In the foreign exchange (FX) markets, 39 percent of firms were using market data to apply machine learning-based models. That was compared to 72 percent in equities, 63 percent in fixed income and 40 percent in derivatives. The reason for these disparities is due to the data that firms have access to.
“Like fixed income, there is no standardised messaging language [in the FX markets] so data from different venues and market data providers is reaching the institution in multiple formats,” said Matthew Hodgson, the chief executive officer and founder of FX data provider Mosaic Smart Data.

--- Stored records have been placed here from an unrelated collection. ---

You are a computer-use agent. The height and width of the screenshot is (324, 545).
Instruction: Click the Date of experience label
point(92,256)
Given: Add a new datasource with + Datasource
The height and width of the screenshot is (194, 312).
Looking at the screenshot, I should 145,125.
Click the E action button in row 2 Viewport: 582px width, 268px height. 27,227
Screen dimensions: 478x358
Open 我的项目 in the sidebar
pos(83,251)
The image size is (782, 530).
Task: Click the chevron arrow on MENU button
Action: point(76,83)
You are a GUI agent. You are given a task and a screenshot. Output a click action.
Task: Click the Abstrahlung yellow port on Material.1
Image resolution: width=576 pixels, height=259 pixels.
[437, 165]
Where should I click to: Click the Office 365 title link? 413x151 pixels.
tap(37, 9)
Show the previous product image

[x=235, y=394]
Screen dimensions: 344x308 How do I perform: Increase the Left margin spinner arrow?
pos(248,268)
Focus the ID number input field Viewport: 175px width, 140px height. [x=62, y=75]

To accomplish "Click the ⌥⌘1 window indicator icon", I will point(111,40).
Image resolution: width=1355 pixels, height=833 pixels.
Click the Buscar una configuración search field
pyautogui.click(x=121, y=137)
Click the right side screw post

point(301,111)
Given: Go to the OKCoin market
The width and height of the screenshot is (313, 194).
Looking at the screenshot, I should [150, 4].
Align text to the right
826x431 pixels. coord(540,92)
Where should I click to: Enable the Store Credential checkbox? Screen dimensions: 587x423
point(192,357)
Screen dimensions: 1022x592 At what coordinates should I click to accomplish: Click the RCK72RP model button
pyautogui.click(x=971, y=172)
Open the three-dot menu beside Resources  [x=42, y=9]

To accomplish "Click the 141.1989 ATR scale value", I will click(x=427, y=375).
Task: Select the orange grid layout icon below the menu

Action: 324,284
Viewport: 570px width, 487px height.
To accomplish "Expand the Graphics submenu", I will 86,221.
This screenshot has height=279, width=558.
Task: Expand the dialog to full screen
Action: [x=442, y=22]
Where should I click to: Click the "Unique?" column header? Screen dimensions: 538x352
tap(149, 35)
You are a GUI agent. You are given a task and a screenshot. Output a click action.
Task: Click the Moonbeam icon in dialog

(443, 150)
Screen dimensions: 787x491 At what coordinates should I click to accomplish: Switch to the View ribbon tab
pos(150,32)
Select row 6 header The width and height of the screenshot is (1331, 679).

“For machine learning to provide a view across all channels of activity in the market, you must normalise data from across all of these venues. Doing so is a huge engineering challenge.”
Sorting through the pile
Financial institutions are also struggling to deal with huge volumes of poor quality data. In its report, Refinitiv writes that for data scientists at some firms, normalizing and cleaning data was taking up 90 percent of their time.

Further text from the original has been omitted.